表1 不同衍生温度下加标样品中组胺的回收率Tab.1 Recoveries of histamine in spiked samples at different derivative temperatures

2.2.3 衍生反应时间

分别选择衍生反应时间为20、30、40、45、50、60 min 进行试验，空白加标样品中组胺的回收率列于表2。

表2 不同衍生反应时间时加标样品中组胺的回收率Tab.2 Recoveries of histamine in spiked samples at different derivative reaction times

由表2可知，当衍生反应时间大于40 min时，目标产物的回收率较高并趋于稳定；而当衍生时间小于40 min时，目标产物的回收率较低。说明适当延长衍生反应时间有利于衍生反应完全，衍生效果较好。考虑到时间成本，最终选择衍生反应时间为45 min。

2.3 色谱图

在1.3 仪器工作条件下，分别测定质量浓度为25.0 μg/mL 的组胺标准溶液、空白样品溶液和加标样品溶液，色谱图如图1～图3 所示。由图1～图3可以看出，组胺衍生物色谱保留时间为19.299 min，内标1，7-二氨基庚烷的色谱保留时间为23.263 min，两个色谱峰形尖锐、对称、分离度良好。在空白样品色谱图中对应保留时间位置未见组胺色谱峰，说明该方法专属性好。

图1 组胺标准溶液色谱图Fig.1 Chromatogram of histamine standard solution

图2 空白样品溶液色谱图Fig.2 Chromatogram of blank sample solution

图3 加标样品溶液色谱图Fig.3 Chromatogram of spiked sample solution

2.4 线性方程与检出限

将质量浓度为1.0～50.0 μg/mL 的组胺系列标准工作溶液在1.3仪器工作条件下依次进样测定，以标准工作溶液的质量浓度为横坐标，以不同组胺质量浓度下对应的色谱峰面积为纵坐标进行线性拟合，计算得到组胺标准工作曲线方程为y=187.1x+44.516，相关系数为0.999 7。
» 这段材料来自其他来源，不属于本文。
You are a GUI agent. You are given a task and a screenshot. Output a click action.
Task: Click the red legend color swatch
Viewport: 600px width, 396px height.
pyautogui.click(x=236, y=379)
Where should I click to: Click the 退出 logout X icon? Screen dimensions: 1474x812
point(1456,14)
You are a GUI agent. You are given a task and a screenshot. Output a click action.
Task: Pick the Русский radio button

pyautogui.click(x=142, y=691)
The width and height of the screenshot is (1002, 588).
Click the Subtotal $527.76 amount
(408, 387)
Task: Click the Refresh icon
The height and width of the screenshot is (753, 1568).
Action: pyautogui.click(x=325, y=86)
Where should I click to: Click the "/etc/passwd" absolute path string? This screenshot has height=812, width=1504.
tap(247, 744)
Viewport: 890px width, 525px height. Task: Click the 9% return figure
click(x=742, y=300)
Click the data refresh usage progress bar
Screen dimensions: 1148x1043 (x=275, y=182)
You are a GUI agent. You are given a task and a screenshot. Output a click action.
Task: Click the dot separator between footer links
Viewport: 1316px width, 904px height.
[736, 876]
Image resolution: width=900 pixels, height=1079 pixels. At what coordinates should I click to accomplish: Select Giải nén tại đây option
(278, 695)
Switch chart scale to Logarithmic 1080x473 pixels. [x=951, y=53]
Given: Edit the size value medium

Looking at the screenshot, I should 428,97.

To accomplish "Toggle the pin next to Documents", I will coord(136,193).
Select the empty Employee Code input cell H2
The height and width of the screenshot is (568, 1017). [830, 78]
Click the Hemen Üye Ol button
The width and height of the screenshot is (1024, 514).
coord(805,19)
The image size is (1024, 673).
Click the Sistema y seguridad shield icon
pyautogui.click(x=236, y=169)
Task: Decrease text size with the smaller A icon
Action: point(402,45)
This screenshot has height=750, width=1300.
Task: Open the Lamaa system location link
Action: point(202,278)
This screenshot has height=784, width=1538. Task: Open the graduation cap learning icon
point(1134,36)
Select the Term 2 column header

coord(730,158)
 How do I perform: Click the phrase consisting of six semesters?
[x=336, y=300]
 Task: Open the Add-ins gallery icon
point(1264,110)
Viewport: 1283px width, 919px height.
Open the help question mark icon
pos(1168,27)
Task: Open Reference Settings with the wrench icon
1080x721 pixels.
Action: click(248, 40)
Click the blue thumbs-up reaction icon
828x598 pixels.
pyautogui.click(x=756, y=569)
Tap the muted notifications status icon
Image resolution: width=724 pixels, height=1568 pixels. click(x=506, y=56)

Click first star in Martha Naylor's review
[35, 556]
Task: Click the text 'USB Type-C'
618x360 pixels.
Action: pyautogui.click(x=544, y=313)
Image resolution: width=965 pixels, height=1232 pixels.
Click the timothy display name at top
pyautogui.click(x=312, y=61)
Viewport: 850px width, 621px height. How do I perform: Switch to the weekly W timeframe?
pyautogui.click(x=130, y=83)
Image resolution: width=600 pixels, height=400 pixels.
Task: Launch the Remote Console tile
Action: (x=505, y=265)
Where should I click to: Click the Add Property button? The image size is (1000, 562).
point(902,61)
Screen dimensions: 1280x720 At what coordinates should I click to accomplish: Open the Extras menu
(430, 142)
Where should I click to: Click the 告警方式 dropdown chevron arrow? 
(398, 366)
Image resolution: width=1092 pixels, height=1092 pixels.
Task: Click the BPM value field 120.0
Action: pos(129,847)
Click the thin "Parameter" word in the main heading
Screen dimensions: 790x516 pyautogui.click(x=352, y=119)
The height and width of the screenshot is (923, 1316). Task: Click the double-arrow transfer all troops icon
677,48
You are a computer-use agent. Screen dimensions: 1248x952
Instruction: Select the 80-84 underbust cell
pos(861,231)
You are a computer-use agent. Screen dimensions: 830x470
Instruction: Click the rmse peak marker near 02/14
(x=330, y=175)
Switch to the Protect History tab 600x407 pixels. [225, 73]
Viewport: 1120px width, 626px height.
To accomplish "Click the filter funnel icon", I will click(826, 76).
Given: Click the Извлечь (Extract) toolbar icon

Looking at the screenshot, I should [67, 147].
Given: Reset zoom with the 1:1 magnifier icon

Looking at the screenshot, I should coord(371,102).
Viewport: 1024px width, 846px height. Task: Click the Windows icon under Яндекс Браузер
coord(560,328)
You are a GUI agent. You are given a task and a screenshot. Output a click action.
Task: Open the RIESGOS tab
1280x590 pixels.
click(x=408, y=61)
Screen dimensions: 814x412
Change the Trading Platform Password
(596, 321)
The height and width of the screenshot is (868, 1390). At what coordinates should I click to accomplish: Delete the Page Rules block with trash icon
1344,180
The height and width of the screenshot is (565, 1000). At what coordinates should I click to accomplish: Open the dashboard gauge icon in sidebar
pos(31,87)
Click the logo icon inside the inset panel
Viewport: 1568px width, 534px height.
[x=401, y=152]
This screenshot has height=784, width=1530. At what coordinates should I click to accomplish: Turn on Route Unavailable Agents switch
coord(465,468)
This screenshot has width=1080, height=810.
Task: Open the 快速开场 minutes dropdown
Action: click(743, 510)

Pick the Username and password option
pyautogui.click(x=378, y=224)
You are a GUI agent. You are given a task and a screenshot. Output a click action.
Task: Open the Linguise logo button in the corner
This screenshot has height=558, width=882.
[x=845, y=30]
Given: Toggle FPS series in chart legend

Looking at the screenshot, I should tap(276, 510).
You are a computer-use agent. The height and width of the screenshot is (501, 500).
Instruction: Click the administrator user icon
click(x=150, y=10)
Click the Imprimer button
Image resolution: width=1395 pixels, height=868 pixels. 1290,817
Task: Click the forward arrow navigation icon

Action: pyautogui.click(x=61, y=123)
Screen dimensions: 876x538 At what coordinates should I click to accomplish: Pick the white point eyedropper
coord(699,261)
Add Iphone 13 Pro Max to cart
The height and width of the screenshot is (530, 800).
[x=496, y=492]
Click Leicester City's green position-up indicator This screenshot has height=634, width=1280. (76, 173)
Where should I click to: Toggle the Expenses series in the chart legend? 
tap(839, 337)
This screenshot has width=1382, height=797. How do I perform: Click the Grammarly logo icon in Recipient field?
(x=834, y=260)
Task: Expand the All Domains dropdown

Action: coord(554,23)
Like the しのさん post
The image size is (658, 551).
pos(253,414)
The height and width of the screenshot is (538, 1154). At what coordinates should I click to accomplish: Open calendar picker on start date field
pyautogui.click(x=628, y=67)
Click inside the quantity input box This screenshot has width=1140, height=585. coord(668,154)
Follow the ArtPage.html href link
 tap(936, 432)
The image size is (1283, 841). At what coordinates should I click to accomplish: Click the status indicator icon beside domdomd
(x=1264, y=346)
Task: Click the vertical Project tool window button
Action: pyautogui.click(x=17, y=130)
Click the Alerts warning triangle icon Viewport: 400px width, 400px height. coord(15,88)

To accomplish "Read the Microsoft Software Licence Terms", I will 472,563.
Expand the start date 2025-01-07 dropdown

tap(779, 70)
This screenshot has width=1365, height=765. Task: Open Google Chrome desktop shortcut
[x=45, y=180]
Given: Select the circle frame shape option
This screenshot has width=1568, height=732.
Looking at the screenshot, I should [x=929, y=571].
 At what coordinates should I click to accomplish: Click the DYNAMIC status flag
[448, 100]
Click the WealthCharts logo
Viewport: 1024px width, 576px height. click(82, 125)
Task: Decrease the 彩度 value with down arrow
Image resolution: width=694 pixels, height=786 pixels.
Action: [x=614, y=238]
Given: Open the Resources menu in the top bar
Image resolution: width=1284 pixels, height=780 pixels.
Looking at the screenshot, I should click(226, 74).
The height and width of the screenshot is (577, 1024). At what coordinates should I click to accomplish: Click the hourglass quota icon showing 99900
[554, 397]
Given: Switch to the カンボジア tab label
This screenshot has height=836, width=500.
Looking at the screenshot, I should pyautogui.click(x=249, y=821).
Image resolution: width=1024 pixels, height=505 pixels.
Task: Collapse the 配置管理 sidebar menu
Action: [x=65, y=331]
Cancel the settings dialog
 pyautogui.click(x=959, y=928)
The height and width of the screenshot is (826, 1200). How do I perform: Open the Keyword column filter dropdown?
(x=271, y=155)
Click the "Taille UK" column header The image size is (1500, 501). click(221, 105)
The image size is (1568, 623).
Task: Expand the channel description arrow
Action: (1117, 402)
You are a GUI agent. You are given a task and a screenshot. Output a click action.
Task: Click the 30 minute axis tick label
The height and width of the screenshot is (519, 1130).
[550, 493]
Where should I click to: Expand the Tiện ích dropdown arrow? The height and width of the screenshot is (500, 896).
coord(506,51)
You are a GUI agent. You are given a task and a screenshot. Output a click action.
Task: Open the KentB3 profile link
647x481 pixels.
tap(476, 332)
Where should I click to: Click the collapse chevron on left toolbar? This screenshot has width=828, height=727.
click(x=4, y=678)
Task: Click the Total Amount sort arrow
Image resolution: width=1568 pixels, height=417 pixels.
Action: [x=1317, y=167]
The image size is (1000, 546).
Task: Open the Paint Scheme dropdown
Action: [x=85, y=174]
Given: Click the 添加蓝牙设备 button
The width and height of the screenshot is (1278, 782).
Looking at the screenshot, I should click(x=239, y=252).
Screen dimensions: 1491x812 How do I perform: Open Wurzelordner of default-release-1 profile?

表明该方法线性良好，能够满足实际样品的测定要求。

选择质量浓度为1.0 μg/mL 的组胺标准溶液，在1.3仪器工作条件下进行测定并记录信号强度，以将信噪比S/N分别为3和10时对应的组胺标准溶液的质量浓度换算为样品中组胺的质量分数，作为方法检出限和定量限，得到该方法的检出限为7.2 μg/kg，定量限为24 μg/kg。

2.5 加标回收与精密度试验

在鲅鱼样品中分别添加2.5、10.0、25.0 μg/mL三种质量浓度水平的组胺标准溶液进行加标回收试验。按照1.4样品处理方法衍生后进行定量测定，结果列于表3。由表3 可知，样品加标平均回收率为96.8%～99.2%，测定结果的相对标准偏差(RSD)为1.6%～3.7%(n=6)，表明该方法的准确度、精密度较高，满足实际样品的测定要求。